Hoe effectief is sponswerking?
Hoewel modelberekeningen dus anders suggereren, is er alle reden om er vanuit te gaan dat het herstel van natuurlijke ‘sponzen’ een nuttig instrument kan zijn in het (internationale) waterbeheer. Immers, als drainage een effectief middel is om water sneller af te voeren dan mag verwacht worden dat het ongedaan maken van drainage in beginsel een effectief middel is om water trager af te voeren. Op dit moment zijn er echter geen geschikte modellen en onvoldoende gegevens om vast te stellen in hoeverre die afvoervertraging werkt en weten we niet of het voldoende effectief is om serieus ingezet te worden als maatregel om hoogwaterpieken af te zwakken.

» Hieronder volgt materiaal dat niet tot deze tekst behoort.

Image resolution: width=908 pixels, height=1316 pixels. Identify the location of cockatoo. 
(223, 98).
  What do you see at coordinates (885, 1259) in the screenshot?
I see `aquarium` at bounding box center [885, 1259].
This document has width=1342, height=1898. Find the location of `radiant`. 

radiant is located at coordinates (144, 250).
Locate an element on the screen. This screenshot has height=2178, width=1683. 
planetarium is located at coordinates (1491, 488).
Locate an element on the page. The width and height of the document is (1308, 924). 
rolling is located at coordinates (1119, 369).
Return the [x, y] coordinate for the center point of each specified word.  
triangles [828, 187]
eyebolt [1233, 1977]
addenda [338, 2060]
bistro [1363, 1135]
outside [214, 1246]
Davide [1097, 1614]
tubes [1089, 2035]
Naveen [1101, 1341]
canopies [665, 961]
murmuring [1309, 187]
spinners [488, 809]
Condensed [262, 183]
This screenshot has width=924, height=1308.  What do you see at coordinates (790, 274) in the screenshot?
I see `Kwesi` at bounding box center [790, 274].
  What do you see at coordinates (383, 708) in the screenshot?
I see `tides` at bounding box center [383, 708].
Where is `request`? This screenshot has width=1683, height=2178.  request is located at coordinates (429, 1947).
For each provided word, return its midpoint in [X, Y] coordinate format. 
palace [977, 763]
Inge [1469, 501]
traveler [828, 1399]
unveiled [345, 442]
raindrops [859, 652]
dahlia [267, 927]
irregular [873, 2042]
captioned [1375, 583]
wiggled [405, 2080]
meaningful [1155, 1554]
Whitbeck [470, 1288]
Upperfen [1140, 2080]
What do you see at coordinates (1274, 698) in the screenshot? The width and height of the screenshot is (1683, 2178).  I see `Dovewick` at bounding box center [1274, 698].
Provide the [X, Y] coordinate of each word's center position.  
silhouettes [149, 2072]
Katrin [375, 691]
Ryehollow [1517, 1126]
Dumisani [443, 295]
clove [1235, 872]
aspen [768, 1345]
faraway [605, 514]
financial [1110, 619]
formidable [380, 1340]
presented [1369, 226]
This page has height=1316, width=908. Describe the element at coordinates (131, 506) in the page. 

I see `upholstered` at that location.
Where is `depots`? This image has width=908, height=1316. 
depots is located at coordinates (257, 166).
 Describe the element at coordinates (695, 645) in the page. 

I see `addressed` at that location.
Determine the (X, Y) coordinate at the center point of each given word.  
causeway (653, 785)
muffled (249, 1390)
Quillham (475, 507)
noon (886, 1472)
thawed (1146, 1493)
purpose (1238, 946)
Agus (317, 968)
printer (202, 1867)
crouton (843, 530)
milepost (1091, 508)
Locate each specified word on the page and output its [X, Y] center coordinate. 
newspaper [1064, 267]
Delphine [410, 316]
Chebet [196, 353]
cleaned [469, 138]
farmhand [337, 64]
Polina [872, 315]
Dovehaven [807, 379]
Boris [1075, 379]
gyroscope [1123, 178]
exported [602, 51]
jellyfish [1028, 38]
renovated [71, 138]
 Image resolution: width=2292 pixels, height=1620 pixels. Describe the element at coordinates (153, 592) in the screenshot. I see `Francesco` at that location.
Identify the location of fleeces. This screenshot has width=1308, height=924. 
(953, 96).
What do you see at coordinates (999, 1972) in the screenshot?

In samenwerking met de partners uit Rijncorridor (zie kader 1) en Universiteiten in Nederland en Duitsland zijn het Wereld Natuur Fonds Nederland, Stroming & Carthago Consultancy bezig een internationaal onderzoeksproject op te zetten om empirische kennis op te doen over deze natuurlijke sponswerking én om – los daarvan – modellen te vinden of te ontwikkelen die wél geschikt zijn om over de werkingsgraad van die mechanisme uitspraken te doen.
Wanneer is de spons vol?
Vaak gaat men ervan uit dat hoogwater ontstaat doordat alle berging in het stroomgebied vol is: de spons is vol, de berging is vol, ‘loopt over’, en daardoor ontstaat hoogwater. Op basis van een voorbeeld van de Gulp (zie kader 2) blijkt echter dat een forse nuance op zijn plaats is. De natuurlijke berging in een stroomgebied is vele malen groter dan de hoeveelheid water die afgevoerd wordt, en het stroomgebied kan lang na de hoogwaterpiek nog steeds actief water bergen. Het stroomgebied doet dit na verloop van tijd alleen wat ‘minder effectief’.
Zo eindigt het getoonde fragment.